----- RECORDS TO PROCESS

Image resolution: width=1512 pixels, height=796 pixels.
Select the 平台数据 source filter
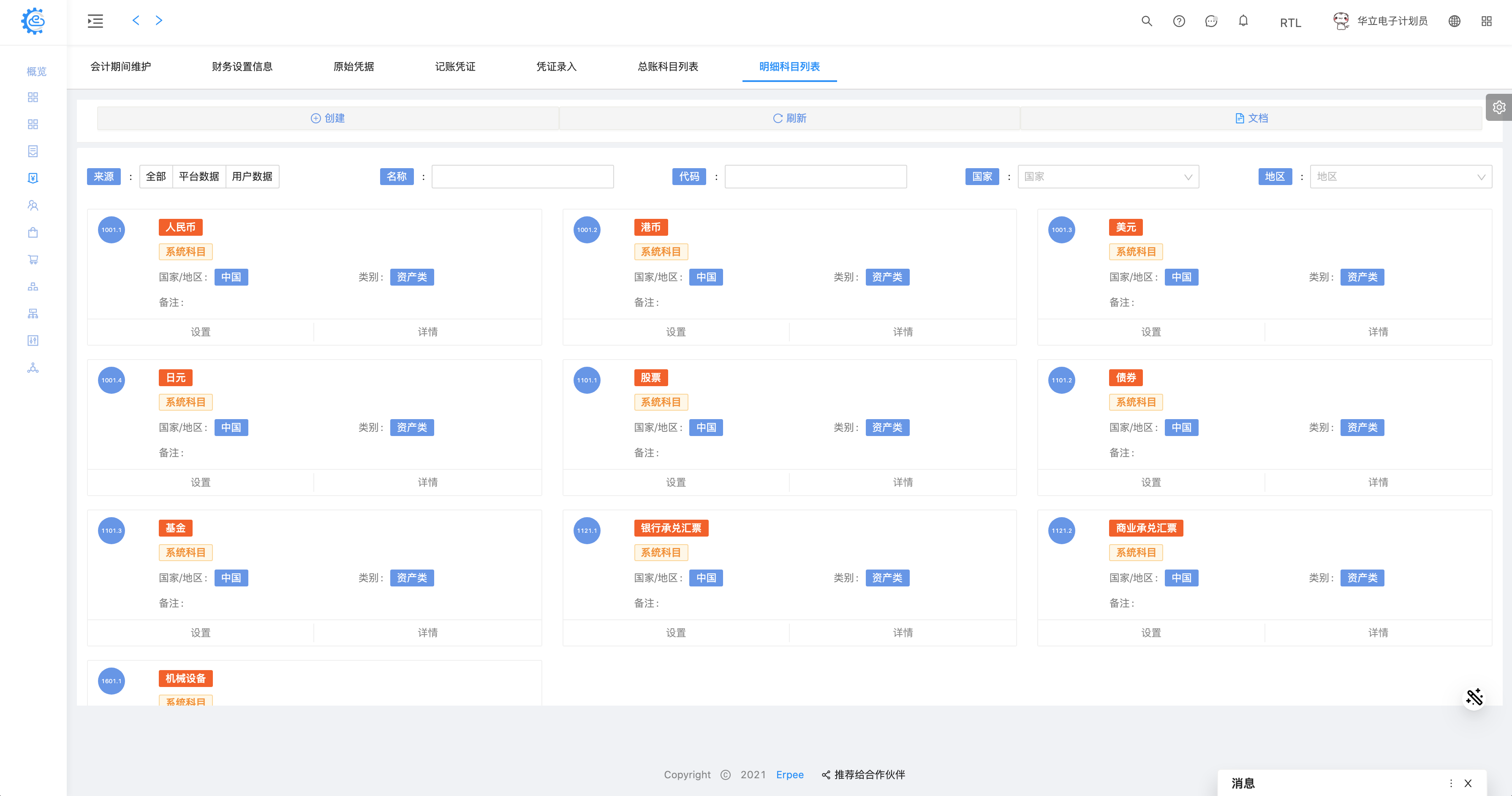pos(199,176)
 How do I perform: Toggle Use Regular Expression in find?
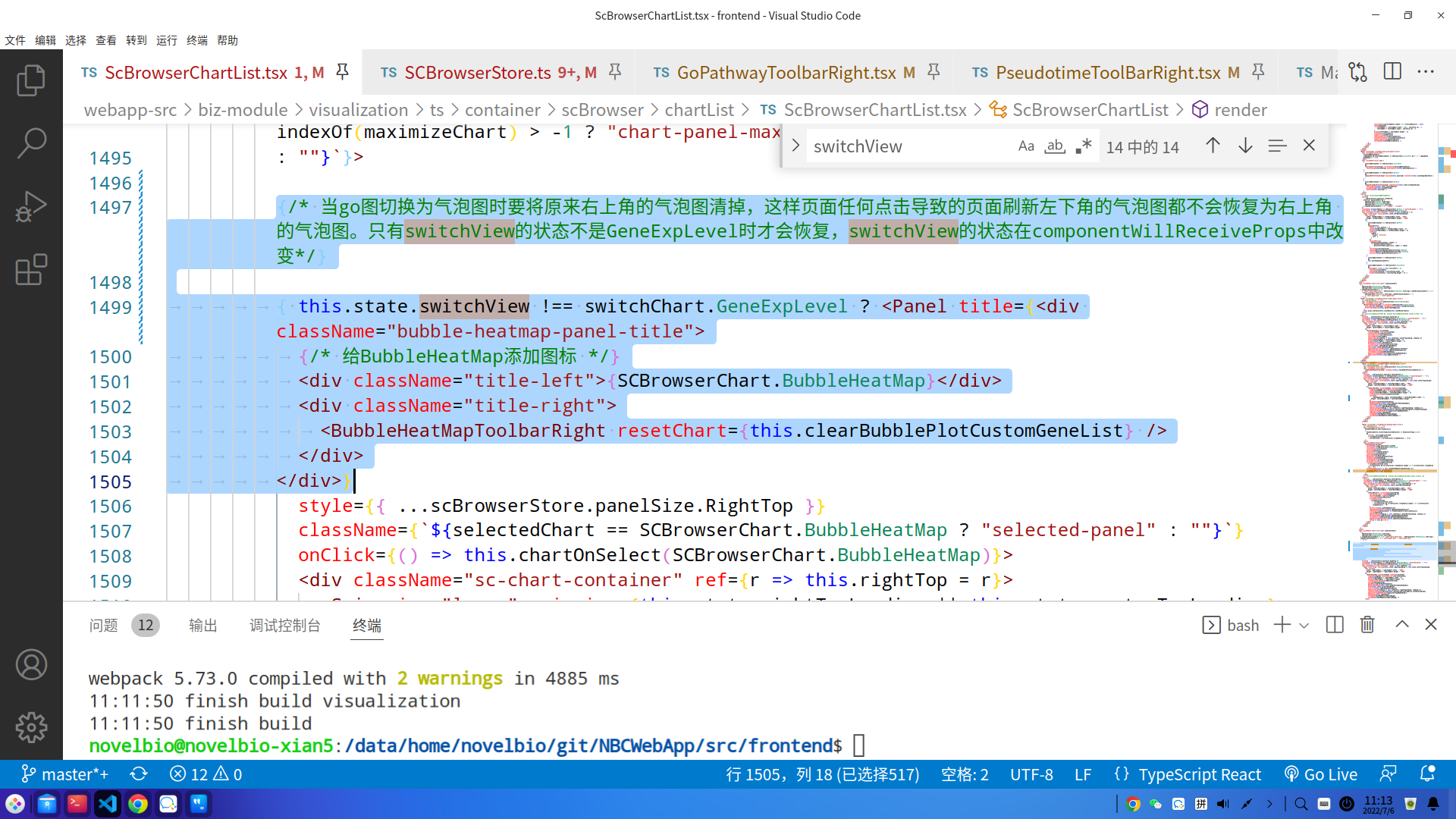tap(1083, 146)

----------

# WORK INSTRUCTION:
Pictures don't belong in the copy. Retype exactly the lines from the one with "Select the 平台数据 source filter" through the last line of the records.

# ANSWER SPACE:
Select the 平台数据 source filter
pos(199,176)
 How do I perform: Toggle Use Regular Expression in find?
tap(1083, 146)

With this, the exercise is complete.